The Mopar box's dwell is not constant either. It's a very simple design from an era where transistors were expensive and using an integrated circuit in a module would have been unthinkable. (At one point, Chrysler patented a voltage regulator design, which they never used, that had only one transistor because a second one would drive up the cost.) The way it behaves is that it normally keeps the transistor in an on state. When it receives a pulse from the distributor sensor, this shuts off the transistor (like opening the points) for a duration controlled by a timer circuit. The circuit that detects the pulse has a very short response time - but it's long enough that it retards the timing a tiny bit. Since it's a somewhat fixed amount of time that delays the spark, but there's less overall time in between sparks, you get a measurable amount of timing retard at high RPM.
Only real ways around this are to make a more sensitive trigger circuit, which would have meant more complexity and cost, and possibly a risk of sparking in response to electrical noise. Modern computer controlled ignitions either have a variable that predicts the amount of delay, or have it factored into a computerized curve that's a bit more complicated than anything you can do with a mechanical advance.

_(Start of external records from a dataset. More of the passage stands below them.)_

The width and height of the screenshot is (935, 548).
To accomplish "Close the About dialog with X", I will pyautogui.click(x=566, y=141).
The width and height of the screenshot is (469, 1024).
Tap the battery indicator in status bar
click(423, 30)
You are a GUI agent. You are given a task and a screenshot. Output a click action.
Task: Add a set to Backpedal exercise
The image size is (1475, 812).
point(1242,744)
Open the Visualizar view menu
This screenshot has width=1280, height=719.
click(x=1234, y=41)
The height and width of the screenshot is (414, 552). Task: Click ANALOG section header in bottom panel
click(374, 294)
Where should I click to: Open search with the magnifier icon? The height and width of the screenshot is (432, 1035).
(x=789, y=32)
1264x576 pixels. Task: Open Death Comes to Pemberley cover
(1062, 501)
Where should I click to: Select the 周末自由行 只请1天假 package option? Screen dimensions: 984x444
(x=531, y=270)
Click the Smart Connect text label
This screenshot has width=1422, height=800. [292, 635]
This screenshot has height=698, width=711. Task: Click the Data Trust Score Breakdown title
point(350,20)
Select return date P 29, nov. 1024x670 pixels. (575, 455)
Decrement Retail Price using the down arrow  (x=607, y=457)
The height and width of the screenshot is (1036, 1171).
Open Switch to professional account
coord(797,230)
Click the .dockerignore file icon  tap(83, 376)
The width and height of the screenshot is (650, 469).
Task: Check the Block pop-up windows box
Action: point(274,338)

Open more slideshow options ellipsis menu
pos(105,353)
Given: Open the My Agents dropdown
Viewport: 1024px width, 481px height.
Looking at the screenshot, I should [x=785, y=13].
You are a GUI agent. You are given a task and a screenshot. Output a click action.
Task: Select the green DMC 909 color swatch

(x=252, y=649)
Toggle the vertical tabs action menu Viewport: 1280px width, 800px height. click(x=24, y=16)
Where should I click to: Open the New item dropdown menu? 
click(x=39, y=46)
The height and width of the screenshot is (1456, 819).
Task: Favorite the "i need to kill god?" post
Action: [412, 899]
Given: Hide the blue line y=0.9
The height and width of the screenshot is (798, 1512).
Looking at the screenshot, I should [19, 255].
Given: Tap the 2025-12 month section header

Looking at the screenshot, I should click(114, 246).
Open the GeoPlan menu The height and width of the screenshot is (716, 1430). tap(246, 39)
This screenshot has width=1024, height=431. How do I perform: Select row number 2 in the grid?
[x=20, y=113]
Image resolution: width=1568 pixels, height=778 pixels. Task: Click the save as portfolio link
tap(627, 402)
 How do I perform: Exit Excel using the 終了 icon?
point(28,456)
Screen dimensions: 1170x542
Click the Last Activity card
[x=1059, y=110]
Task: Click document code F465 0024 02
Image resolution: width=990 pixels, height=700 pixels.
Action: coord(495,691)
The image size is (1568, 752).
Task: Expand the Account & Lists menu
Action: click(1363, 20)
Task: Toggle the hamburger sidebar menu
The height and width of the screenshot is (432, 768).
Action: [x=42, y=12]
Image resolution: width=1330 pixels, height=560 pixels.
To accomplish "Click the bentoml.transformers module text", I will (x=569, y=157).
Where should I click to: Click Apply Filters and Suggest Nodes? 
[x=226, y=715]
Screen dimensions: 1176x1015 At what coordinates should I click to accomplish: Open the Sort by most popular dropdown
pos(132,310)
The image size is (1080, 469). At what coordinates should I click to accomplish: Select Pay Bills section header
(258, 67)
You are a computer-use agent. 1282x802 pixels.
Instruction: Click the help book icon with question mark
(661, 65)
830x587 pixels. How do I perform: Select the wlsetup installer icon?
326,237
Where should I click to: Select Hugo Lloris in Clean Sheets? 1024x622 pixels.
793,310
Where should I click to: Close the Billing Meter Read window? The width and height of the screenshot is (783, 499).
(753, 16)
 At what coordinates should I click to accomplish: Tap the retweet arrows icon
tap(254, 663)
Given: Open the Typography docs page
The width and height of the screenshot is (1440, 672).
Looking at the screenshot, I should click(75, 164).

The race modules have a shorter timer circuit - if the off time is too long, you don't get enough dwell to get decent spark energy at high RPM. Conversely, a shorter off time and lower resistance ballast resistor makes for more heat at low RPM. I haven't personally investigated Chrysler's report that their ignition combinations tailored for high RPM overheat at prolonged operation below 2000 RPM, but it's consistent with the way they operate.